Stevens did issue a brief apology for Gonell during his rant Friday, saying that he “didn’t mean to make Gonell feel frustrated and ineffective.” As WUSA noted, however, Stevens failed to pronounce Gonell’s name correctly.
McFadden said Stevens’ speech lacked remorse and told the defendant that his actions during the January 6 riots were “among the most embarrassing,” reported ABC‘s MacFarlane.
“Any American of good conscience should be outraged by your treatment of these officers,” McFadden added.
McFadden also presided over the sentencing of David Mehaffie, 63, of Kettering, Ohio, last month for charges related to the attack on the Capitol. Prosecutors said Mehaffie had traveled with Stevens to Washington, D.C., alongside 25-year-old Patrick McCaughey of Ridgefield, Connecticut.
Mehaffie was sentenced to 14 months in prison.

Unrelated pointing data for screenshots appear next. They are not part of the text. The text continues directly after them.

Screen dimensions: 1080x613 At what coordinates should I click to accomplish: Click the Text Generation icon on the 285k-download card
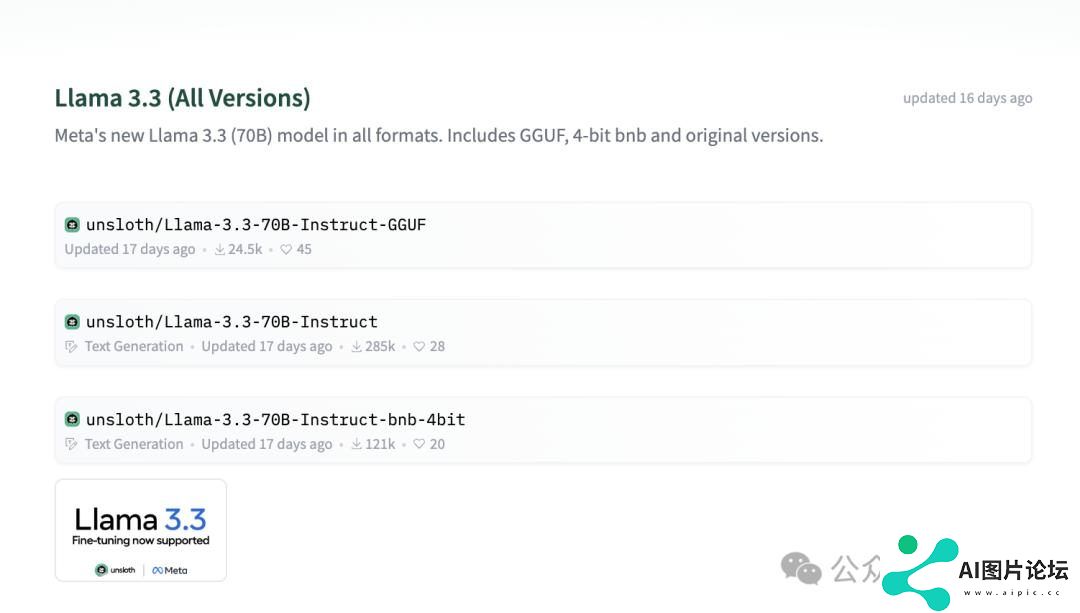(x=71, y=347)
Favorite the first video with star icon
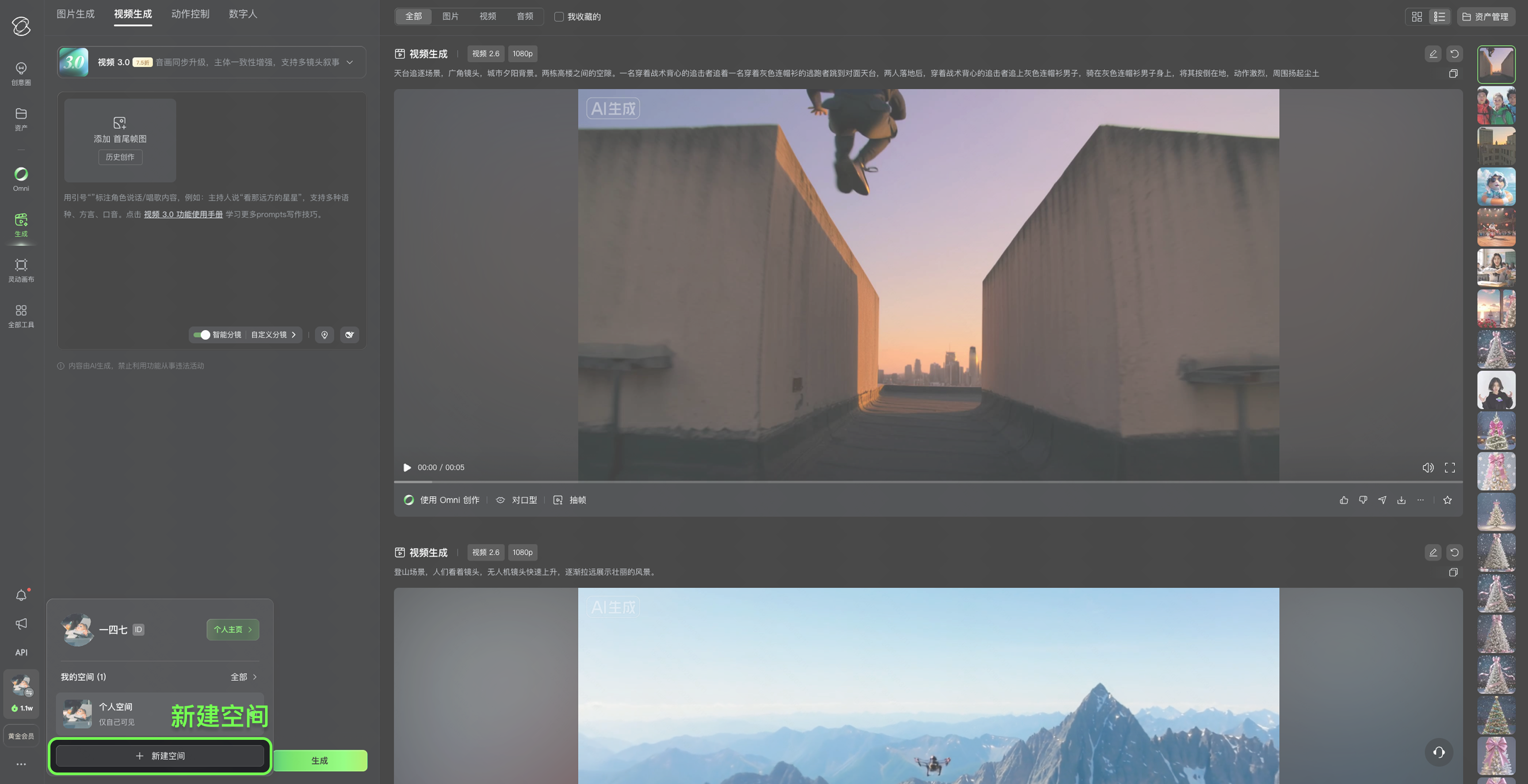 click(x=1448, y=500)
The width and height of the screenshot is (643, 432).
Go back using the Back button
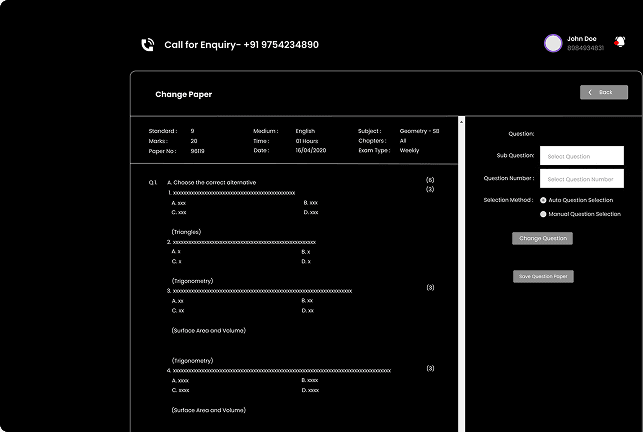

McCaughey is scheduled to be sentenced next month, reported WUSA.
More than 1,000 people have been arrested in relation to the January 6 attack. As of Friday, the Department of Justice reported that more than 320 had been charged with “assaulting or impeding law enforcement.”Newsweek has emailed Stevens’ defense attorney, Lauren Cobb, for comment.